▶ **Task description**:
Set down, exactly as they stand, the lines from the one containing "Where should I" through the last line of the records below, leaving every picture out.

▶ **Provided material**:
-- -- --

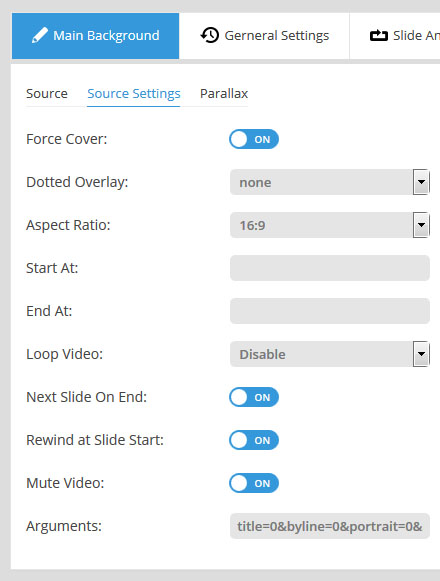The image size is (440, 581).
Task: Select the Source Settings sub-tab
Action: (x=134, y=94)
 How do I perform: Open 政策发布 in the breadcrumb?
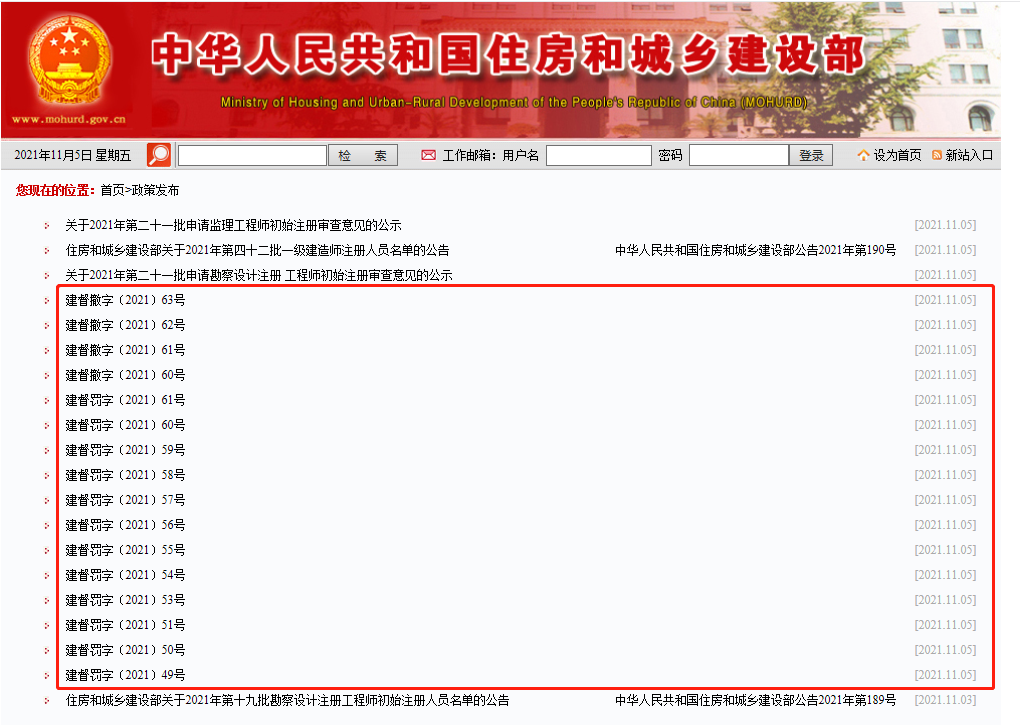(x=155, y=190)
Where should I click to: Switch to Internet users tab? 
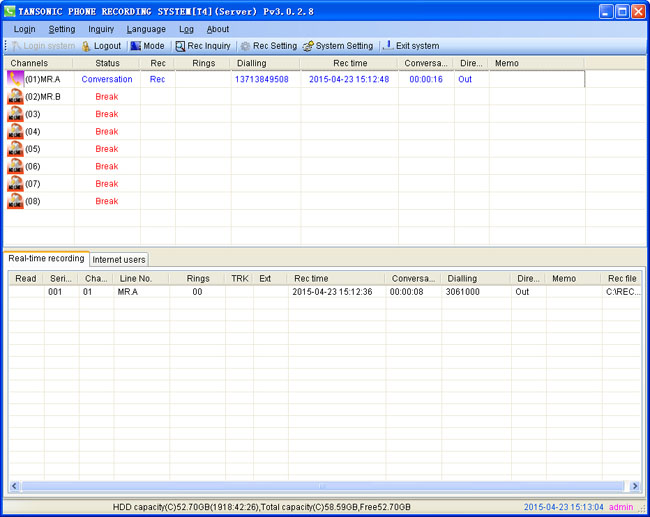click(119, 260)
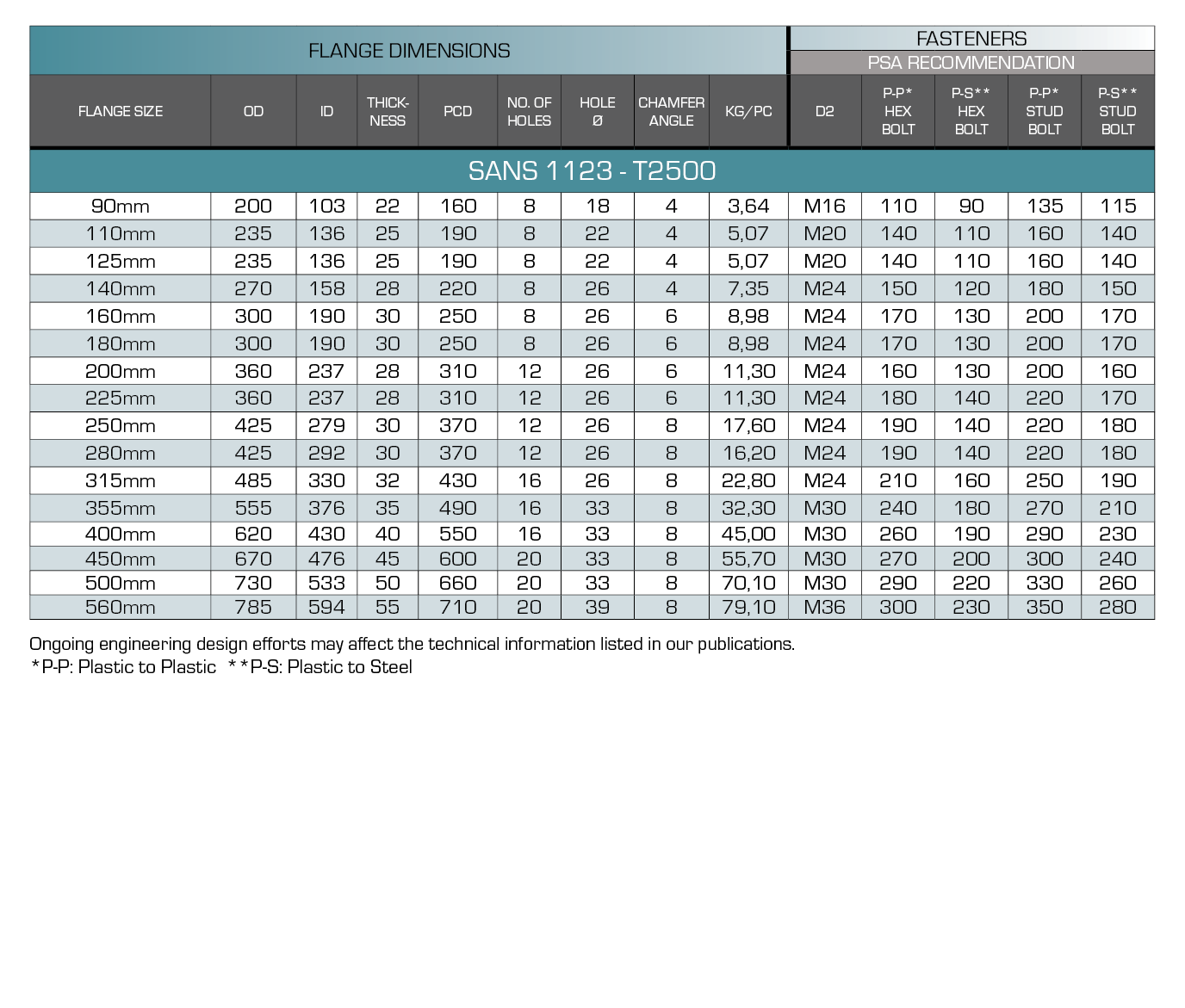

-- -- --

▶ **Solution for this problem**:
Where should I click to: Switch to Internet users tab? 
click(119, 260)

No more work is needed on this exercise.